‘Broadcasting’, ‘Cache’, ‘Lock’ in Distributed Systems
If you have big, multi-module, and distributed projects, you need solutions to establish communication among services, distributed cache, etc. At the same time, you need to run many cluster-based processes individually. For example, in the case of using coupons at the same time, you need a cluster-based lock to limit users to a single transaction only.
It’s possible to overcome with a solution that has many features such as in-memory distributed cache, lock, broadcast, and distributed task execution. And, there is a solution developed in our own country: Hazelcast!
Hazelcast ensures that each client becomes a cluster node (Hazelcast server is embedded in your services). Therefore you don’t have to use it as a server-client model. It is also possible to work with the server-client model.
They both have their pros and cons.
For example, when it is embedded in your service, it is quite easy to integrate, and there is no additional need to manage the Hazelcast service servers. When your service starts running, Hazelcast is included in the cluster as a node as you set. Meanwhile, it does replication and similar operations automatically.
At this point, we should take into account one major problem. If you use in-memory grid operations intensively with this structure, then you start to use the resources of your services. Although your services have many other jobs to do, they start acting as nodes on the Hazelcast cluster, and they get interrupted. Therefore, resources such as memory and processors become unstable.
If you prefer the server-client model, your services search for a cluster to connect as a client. To do this, you need to set up several Hazelcast server node instances and manage them.
I prefer that server instances do their principal work. Although managing is a little more complicated, it continues to work smoothly, except when the servers are down. Still, it is not difficult to manage.
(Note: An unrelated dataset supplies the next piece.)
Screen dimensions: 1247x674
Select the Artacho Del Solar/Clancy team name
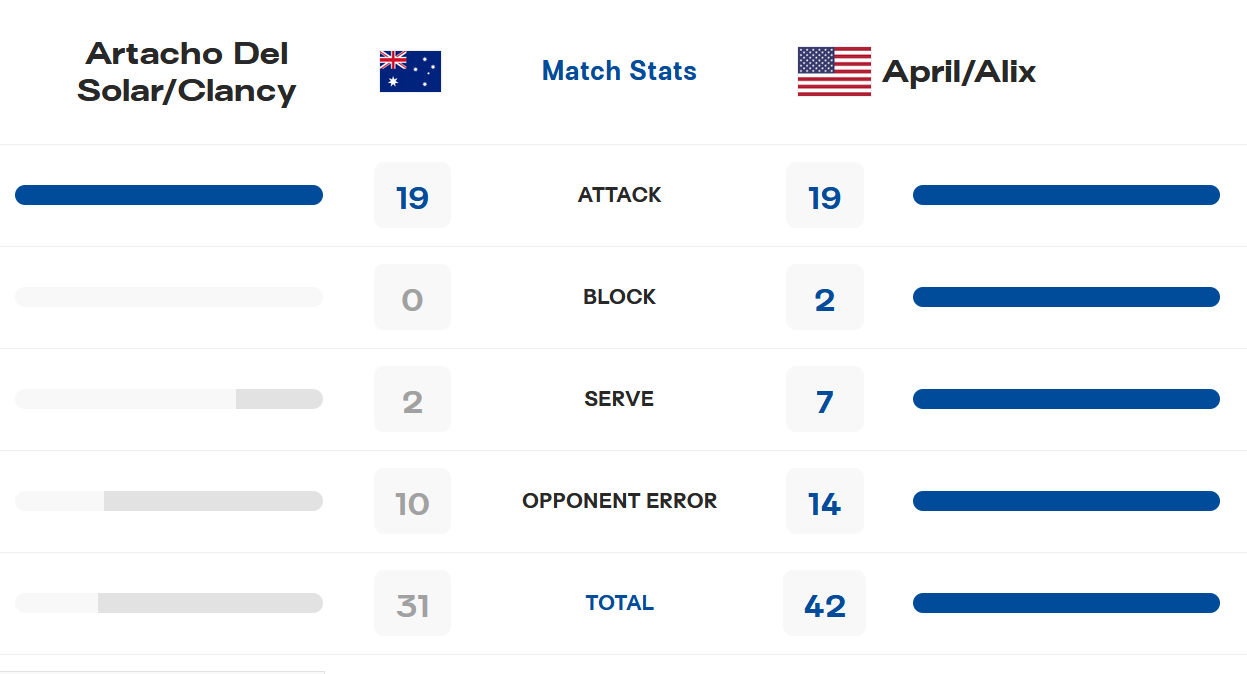click(x=187, y=71)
Separate resources, unique jobs
Instead of scaling the services in your applications, you can scale Hazelcast node instances that are smaller and less costly.You only have to send a message to all the nodes and clients in the cluster using specific topics and say, “Hey, I have this message. Please take action!”. If your services are listening to this topic, they get the message and take the action you want. You need to implement cache, but you want to be able to update it from one place and access the latest data from anywhere. You also want it to be distributed and distribute the load. You want replication, but you don’t want data loss (although it is short-term due to cache). At this point, you can easily configure and use the in-memory data grid features of Hazelcast, such as Map and Set.
What you can do for Lock
There are several ways of implementing the lock mechanism, of course. For example, you can do a database lock. But you should look for a solution that would provide high-speed communication when the number of transactions is high, and the performance should be high. To do this, you can write a system yourself, but this is quite costly. You need to consider many issues such as heartbeat processes of people who are connected and locked, and deadlock.
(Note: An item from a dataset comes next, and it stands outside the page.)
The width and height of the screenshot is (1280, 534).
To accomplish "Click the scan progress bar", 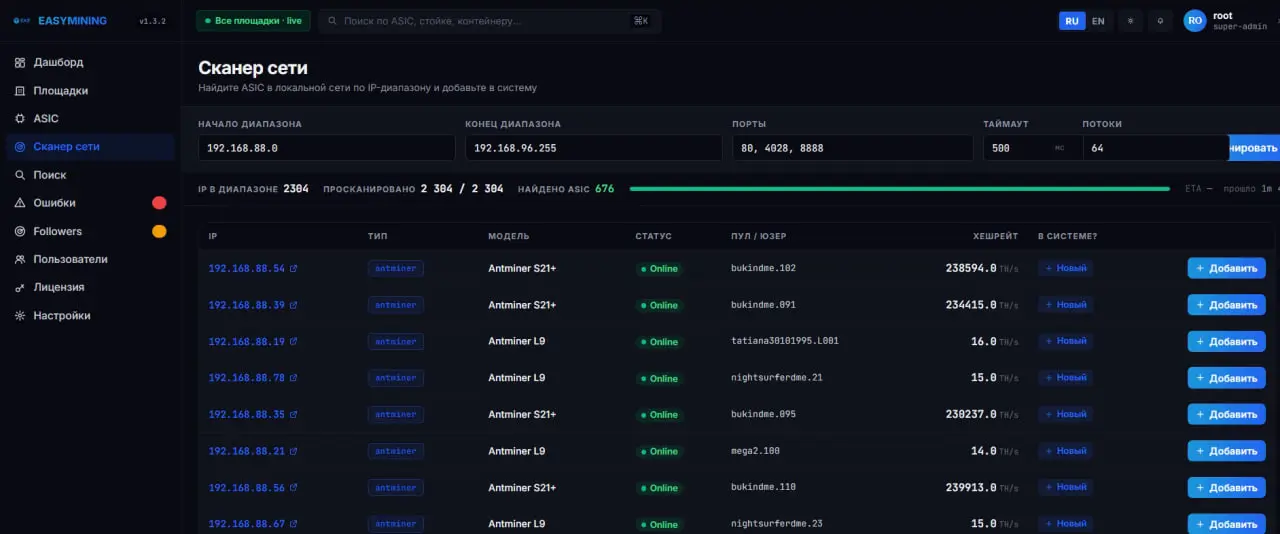I will [x=899, y=188].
It is possible to use a system like Redis. However, it does not provide full confidence. As it offers asynchronous replication in critical lock operations when using mechanisms such as cluster and master-slave, this may create a single point of failure. For this, Redis offers Redlock as a solution.
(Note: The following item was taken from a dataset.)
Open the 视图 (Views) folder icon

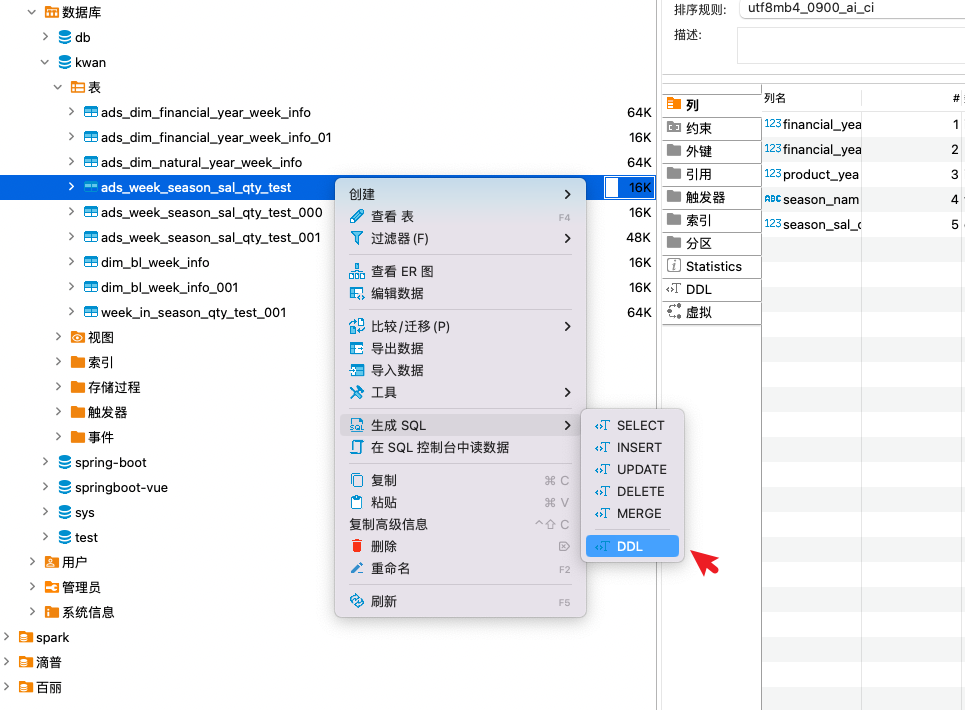pos(77,337)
Redlock is an algorithm, and it is possible to apply it in different ways. The performance of its Java libraries is not at the desired level, and they have bugs. If you want to learn more about Redlock, you can research.
Lock solution with Hazelcast is quite easy!
If we are not planning to use a very active lock system, Hazelcast’s ready-to-use ILock mechanism is quite simple, useful, and functional. But this structure has a handicap if we are using too many lock operations: A single node is responsible for the locks! It can lead to problems; the node can get very busy, and stop responding when there is a heavy load. If it cannot respond, it disconnects from the cluster, and another node spends a very long time taking over the task. Then, because this leads to the use of more resources, the service which took over cannot sustain and eventually disconnect. The entire cluster can split up like this with a snowball effect. Also, the node that survived this task can automatically connect to the cluster and get stuck in a vicious circle.
In this case, a key-value-shaped distributed in-memory cache mechanism called IMap comes to rescue us. This structure can make lock per key, and because the nodes responsible for the keys are separate, it can distribute the load and scale. Of course, you should not forget to set up the data for storing replication for the map, backup, etc. in your Hazelcast cluster (such as quorum replica).
Have a keen code!